*** Opening Extracted text ***

People like this make me sick.  Are we supposed to feel sorry for them?  Forget it!


My husband, son ,and I live on one teacher's salary.  We pay off our ONE credit card every month.  We paid cash for our USED cars.  The only interest we owe is on our mortage.  We never make any major purchases without doing tons of research to find the best deal, etc. 


We don't have all the latest gadgets because we know they are a waste of money. One example:   I may wish I had a DVR but can't justify the $15 monthly fee just for the convienience of not having to use a VCR. 


My 12 year old son is learning the value of money so when he is an adult, he will be able to support himself in a responsible way. 

October 6, 2008, 2:30 pm CDT

you missed the point

Quote From: cuddles05

you entirely missed the point!  And I do not think that poster is jealous. In fact she sounded very intelligent. Why should people who are spoiled and spend beyond their means (most likely to show off what they have!!) be helped?  This is very different from someone who needs help due to things beyond their control.  There is no jealously here or ont he part of the other poster.  We are just tired of spoiled brats spending money they don't have and then crying when they get into debt and then look for someone else to bail them out.   Sorry but I would much rather see a person who is struggling and really needs help get it than a spoiled brat with an out of control sense of entitlement as well as out of control credit cards!!
October 6, 2008, 2:44 pm CDT

I am so disgusted

 These people had already filed for bankruptcy 4 times between the 2 of them and they are out there spending like money grows on trees.  Where is the bankruptcy court that is in charge of their chapter 13 payment plan to their creditors?  People like them make me sick with their "poor me" attitude.  People like my husband and I that are trying to teach our children not to buy things on credit and always pay your bills on time seem to be the minority.  Banks should be ashamed of themselves when they are sending credit card applications to kids when they are in college or just turn 18.
October 6, 2008, 2:50 pm CDT

Can’t believe these people

I have just finished watching this episode of Dr. Phil as I have begun typing this, and I just have to shake my head at people like Steve and Heidi.  As a cerebral palsic, I have just moved to Winnipeg and am living at an apartment complex for the physically disabled/challenged called Ten Ten Sinclair, on a four-month assessment.  I am getting monthly checks of $513.50 from Employment Income and Assistance that must go to rent and other things taken care of by the complex, including heat, hydro, water, and the $30 going to Shaw Cable (basic cable, not the fancy 200-channel system) and maybe I can have some money leftover.  All I’ll have to pay for is my laundry (imagine, Steve and Heidi, having to put $1.00 in the wash your clothes and another $1.50 in to dry them) as well as my telephone and Internet.  (I’ve actually been put on a promotion deal, my Internet is free for the first month, and $33.55 per month for six months after that.  I’ve just got a debit card yesterday, and despite this, I’ll have to land some employment in order to help manage my finances.  (Fortunately, I have a business communications package that will hopefully come in handy in wowing employers, as well as lots of food in my pantry and some in my refrigerator.)  The only thing I may need to spend lots of money on – when I come to that employment bridge – is some professional clothing that will help land said job.  Also, when I grocery shop, I’ll need to buy products at the cheapest amounts.  Do you think I can afford to spend my money on electronics, games, frivolous clothes and other things that will be beyond my means?  NO!

*** Closing Extracted text ***
*** Opening Stored data ***

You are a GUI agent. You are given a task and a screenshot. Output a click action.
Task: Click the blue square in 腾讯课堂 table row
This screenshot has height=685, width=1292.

*** Closing Stored data ***

Problems to solve –
1. List every dollar amount mentioned in the forum comments on debt and spending.
2. Pick up the forum comments on debt and spending right after the final sentence and write the next few sentences in the same commenter's voice.
The listing is separate material and has no connection to the forum comments on debt and spending.

Expected results –
1. $15, $513.50, $30, $1.00, $1.50, $33.55

2.
That’s why it is difficult for me to understand and accept Steve and Heidi’s compulsive need to spend money on tools that never get used, and electronics and whole season’s wardrobes that they really don’t need.  I can’t even dream of doing the same thing; I’d be in a whole heap of trouble if I did.  In the words of Dr. Phil, “What were you thinking?”  This is something I’d like to know.  Heidi says she gets a high from buying things… um, would you care to explain this?  Is it some sort of thrill, a rush, like when you’re flying long distance in a plane?  Or is it like the same thrill you get if you had shoplifted.  I think such a high is ridiculous, and you need more help than you could ever get from Dr. Phil.  To Steve, if you were any kind of husband to your wife, you’d at least put your wife on a budget, put away as much as your savings as you can, hide all your credit cards, do whatever you can to help keep your finances from going under.  Instead, you add fuel to the fire by sharing her shopping addiction and “highs.”  Bloody disgusting.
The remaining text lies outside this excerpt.